**** Passage retenu

Cet éclairage de la question macédonienne rédigé par O. Buirette vient donc doublement à propos pour rappeler l’épaisseur historique d’un territoire candidat officiel à l’UE. Cette même mise en perspective des autres pays candidats officiels, potentiels ou officieux serait nécessaire.
LA MACEDOINE, sous domination Ottomane depuis le XIVe siècle, a toujours été un enjeu régional dans les Balkans [1] et ce depuis que le glacis de l’Empire Ottoman a fondu à la fin XIXe siècle. Ce petit pays de 25 713 km2 sans débouchés maritimes est bordé au sud par la Grèce, à l’Est par l’Albanie, au Nord par la Serbie-Monténégro et à l’Est par la Bulgarie.
En fait jusqu’à aujourd’hui ce qui pose problème est essentiellement l’utilisation par cette République du nom de « Macédoine » car du côté grec on considère qu’une seule et unique Macédoine existe, à savoir la province située au nord de la Grèce et c’est tout. Si on se penche sur l’histoire de cette région le problème est qu’il existe en fait plusieurs Macédoines et qu’après la chute de l’éphémère et gigantesque Empire alexandrin au IVe siècle avant notre ère, Rome réorganisa la région en une grande province de Macédoine comportant au nord une partie de l’ex-République yougoslave de Macédoine (« Former Yugoslav Republic Of Macedonia, Fyrom ») et à l’Ouest l’Albanie, ceci se poursuivant avec le découpage régional de l’Empire romain d’Orient à savoir Byzance.
On le voit, la réalité territoriale de la Macédoine est donc antiquement complexe et dépasse largement le territoire de Philippe II et de ses successeurs. D’autant plus que le début du XXe siècle n’est pas en reste puisque la région se retrouve au cœur des guerres balkaniques de 1912 et 1913.

********
**** Matériel fourni

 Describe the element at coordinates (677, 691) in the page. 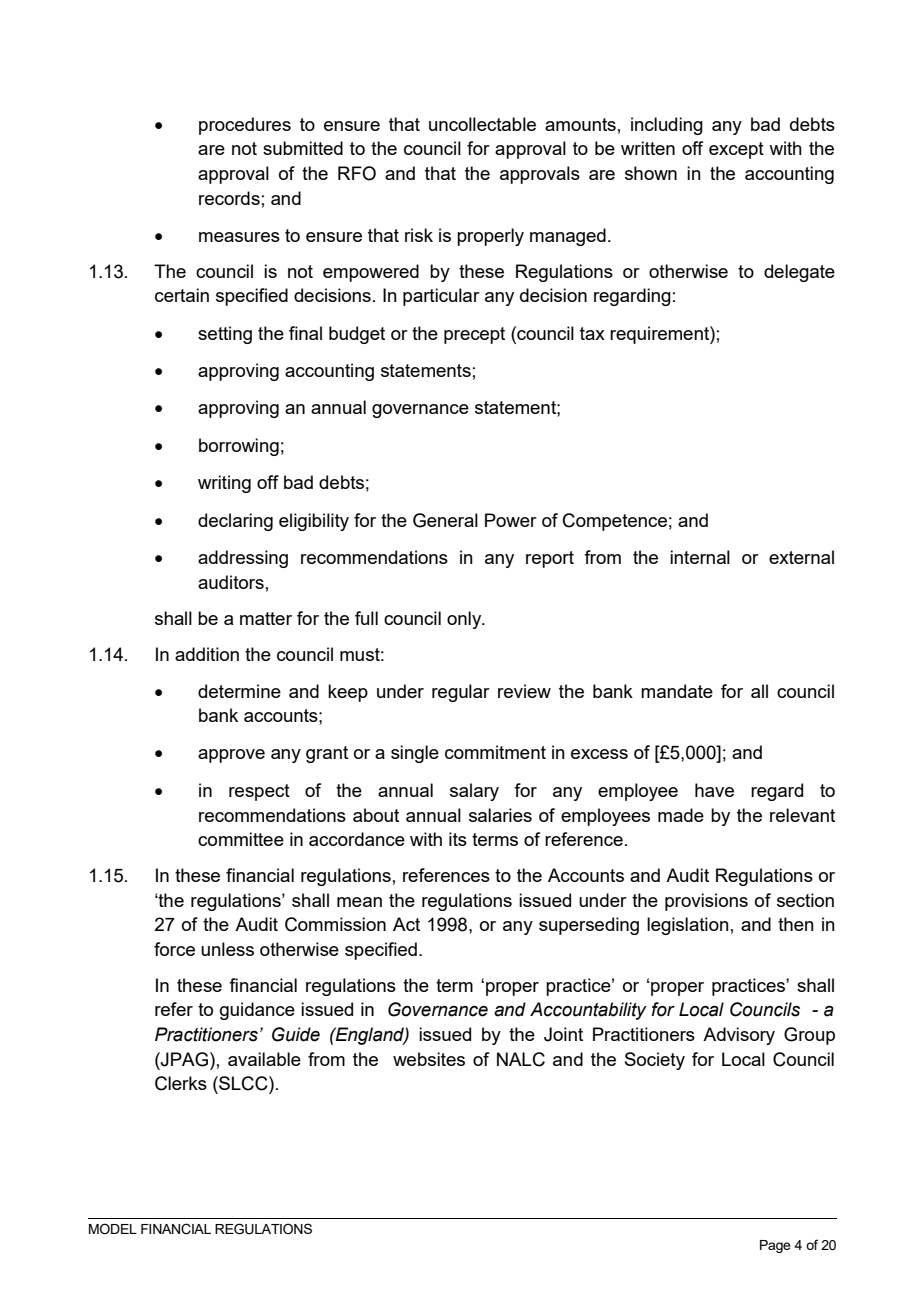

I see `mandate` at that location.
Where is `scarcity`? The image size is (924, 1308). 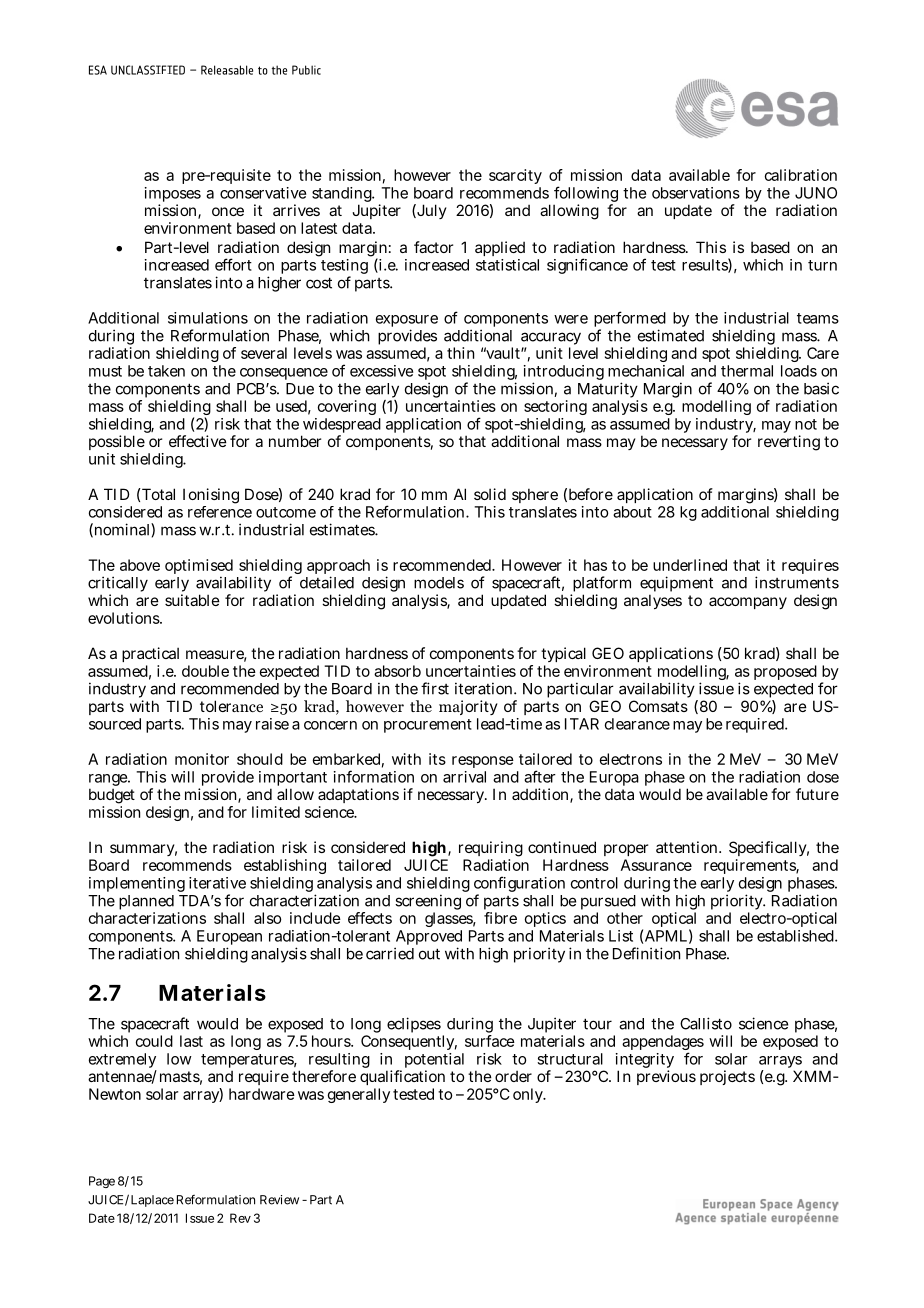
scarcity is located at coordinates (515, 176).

********

Consigne 1: Les affirmations suivantes concordent-elles avec le passage sur la Macédoine ? (a) Le pays a une superficie de 25 713 km2. (b) Le pays dispose d'un accès à la mer. (c) Du côté grec, on estime que plusieurs Macédoines existent. Répondez par oui ou par non, en citant à chaque fois les mots décisifs du passage.
Consigne 2: Extrayez du passage sur la Macédoine, sans aucune modification, le texte qui va de « On le voit, la » à « 1912 et 1913. ».

Réponse attendue 1:
(a) Oui : « Ce petit pays de 25 713 km2 sans débouchés maritimes ».
(b) Non : « sans débouchés maritimes ».
(c) Non : « du côté grec on considère qu’une seule et unique Macédoine existe ».

Réponse attendue 2:
On le voit, la réalité territoriale de la Macédoine est donc antiquement complexe et dépasse largement le territoire de Philippe II et de ses successeurs. D’autant plus que le début du XXe siècle n’est pas en reste puisque la région se retrouve au cœur des guerres balkaniques de 1912 et 1913.